--- Supplied data ---
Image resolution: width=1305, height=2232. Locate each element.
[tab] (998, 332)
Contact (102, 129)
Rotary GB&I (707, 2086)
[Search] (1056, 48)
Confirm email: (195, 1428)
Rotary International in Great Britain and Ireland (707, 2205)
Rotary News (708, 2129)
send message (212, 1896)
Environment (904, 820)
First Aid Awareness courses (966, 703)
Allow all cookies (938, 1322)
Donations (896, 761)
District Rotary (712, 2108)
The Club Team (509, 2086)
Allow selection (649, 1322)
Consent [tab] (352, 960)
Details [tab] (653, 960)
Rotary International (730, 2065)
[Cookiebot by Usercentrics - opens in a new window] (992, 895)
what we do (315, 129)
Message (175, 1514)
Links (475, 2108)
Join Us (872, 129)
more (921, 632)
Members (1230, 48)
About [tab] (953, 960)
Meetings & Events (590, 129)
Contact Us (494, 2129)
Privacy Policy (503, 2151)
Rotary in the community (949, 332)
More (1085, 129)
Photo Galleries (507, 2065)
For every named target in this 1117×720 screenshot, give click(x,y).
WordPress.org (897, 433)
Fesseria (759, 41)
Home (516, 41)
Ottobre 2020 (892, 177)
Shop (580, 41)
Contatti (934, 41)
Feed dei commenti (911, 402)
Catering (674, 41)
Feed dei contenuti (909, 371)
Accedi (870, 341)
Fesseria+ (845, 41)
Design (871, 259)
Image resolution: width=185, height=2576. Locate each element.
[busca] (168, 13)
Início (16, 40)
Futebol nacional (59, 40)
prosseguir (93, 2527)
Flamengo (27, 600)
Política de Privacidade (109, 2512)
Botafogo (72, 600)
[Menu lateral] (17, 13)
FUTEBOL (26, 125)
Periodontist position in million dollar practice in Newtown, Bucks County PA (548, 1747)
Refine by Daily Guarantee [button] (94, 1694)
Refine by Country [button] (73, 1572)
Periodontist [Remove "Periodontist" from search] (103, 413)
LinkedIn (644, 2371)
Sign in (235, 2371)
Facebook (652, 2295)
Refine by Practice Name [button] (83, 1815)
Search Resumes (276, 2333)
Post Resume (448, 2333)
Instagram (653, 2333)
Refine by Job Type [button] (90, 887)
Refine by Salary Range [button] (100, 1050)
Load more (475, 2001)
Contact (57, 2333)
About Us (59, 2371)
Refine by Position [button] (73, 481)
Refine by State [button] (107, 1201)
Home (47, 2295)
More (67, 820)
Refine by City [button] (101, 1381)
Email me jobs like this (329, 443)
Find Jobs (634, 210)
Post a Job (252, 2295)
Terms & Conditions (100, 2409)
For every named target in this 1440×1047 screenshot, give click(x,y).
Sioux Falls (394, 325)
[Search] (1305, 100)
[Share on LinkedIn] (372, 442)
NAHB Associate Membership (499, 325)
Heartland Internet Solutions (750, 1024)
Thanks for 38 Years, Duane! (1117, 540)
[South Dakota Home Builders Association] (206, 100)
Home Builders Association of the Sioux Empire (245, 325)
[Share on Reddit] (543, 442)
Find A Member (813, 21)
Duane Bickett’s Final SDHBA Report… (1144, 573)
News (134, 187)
---
Direction
Reproduce every line of the data above word for word, in the same order and with identical punctuation.

Written solution
Image resolution: width=1305, height=2232. Locate each element.
[tab] (998, 332)
Contact (102, 129)
Rotary GB&I (707, 2086)
[Search] (1056, 48)
Confirm email: (195, 1428)
Rotary International in Great Britain and Ireland (707, 2205)
Rotary News (708, 2129)
send message (212, 1896)
Environment (904, 820)
First Aid Awareness courses (966, 703)
Allow all cookies (938, 1322)
Donations (896, 761)
District Rotary (712, 2108)
The Club Team (509, 2086)
Allow selection (649, 1322)
Consent [tab] (352, 960)
Details [tab] (653, 960)
Rotary International (730, 2065)
[Cookiebot by Usercentrics - opens in a new window] (992, 895)
what we do (315, 129)
Message (175, 1514)
Links (475, 2108)
Join Us (872, 129)
more (921, 632)
Members (1230, 48)
About [tab] (953, 960)
Meetings & Events (590, 129)
Contact Us (494, 2129)
Privacy Policy (503, 2151)
Rotary in the community (949, 332)
More (1085, 129)
Photo Galleries (507, 2065)
For every named target in this 1117×720 screenshot, give click(x,y).
WordPress.org (897, 433)
Fesseria (759, 41)
Home (516, 41)
Ottobre 2020 (892, 177)
Shop (580, 41)
Contatti (934, 41)
Feed dei commenti (911, 402)
Catering (674, 41)
Feed dei contenuti (909, 371)
Accedi (870, 341)
Fesseria+ (845, 41)
Design (871, 259)
Image resolution: width=185, height=2576. Locate each element.
[busca] (168, 13)
Início (16, 40)
Futebol nacional (59, 40)
prosseguir (93, 2527)
Flamengo (27, 600)
Política de Privacidade (109, 2512)
Botafogo (72, 600)
[Menu lateral] (17, 13)
FUTEBOL (26, 125)
Periodontist position in million dollar practice in Newtown, Bucks County PA (548, 1747)
Refine by Daily Guarantee [button] (94, 1694)
Refine by Country [button] (73, 1572)
Periodontist [Remove "Periodontist" from search] (103, 413)
LinkedIn (644, 2371)
Sign in (235, 2371)
Facebook (652, 2295)
Refine by Practice Name [button] (83, 1815)
Search Resumes (276, 2333)
Post Resume (448, 2333)
Instagram (653, 2333)
Refine by Job Type [button] (90, 887)
Refine by Salary Range [button] (100, 1050)
Load more (475, 2001)
Contact (57, 2333)
About Us (59, 2371)
Refine by Position [button] (73, 481)
Refine by State [button] (107, 1201)
Home (47, 2295)
More (67, 820)
Refine by City [button] (101, 1381)
Email me jobs like this (329, 443)
Find Jobs (634, 210)
Post a Job (252, 2295)
Terms & Conditions (100, 2409)
For every named target in this 1440×1047 screenshot, give click(x,y).
Sioux Falls (394, 325)
[Search] (1305, 100)
[Share on LinkedIn] (372, 442)
NAHB Associate Membership (499, 325)
Heartland Internet Solutions (750, 1024)
Thanks for 38 Years, Duane! (1117, 540)
[South Dakota Home Builders Association] (206, 100)
Home Builders Association of the Sioux Empire (245, 325)
[Share on Reddit] (543, 442)
Find A Member (813, 21)
Duane Bickett’s Final SDHBA Report… (1144, 573)
News (134, 187)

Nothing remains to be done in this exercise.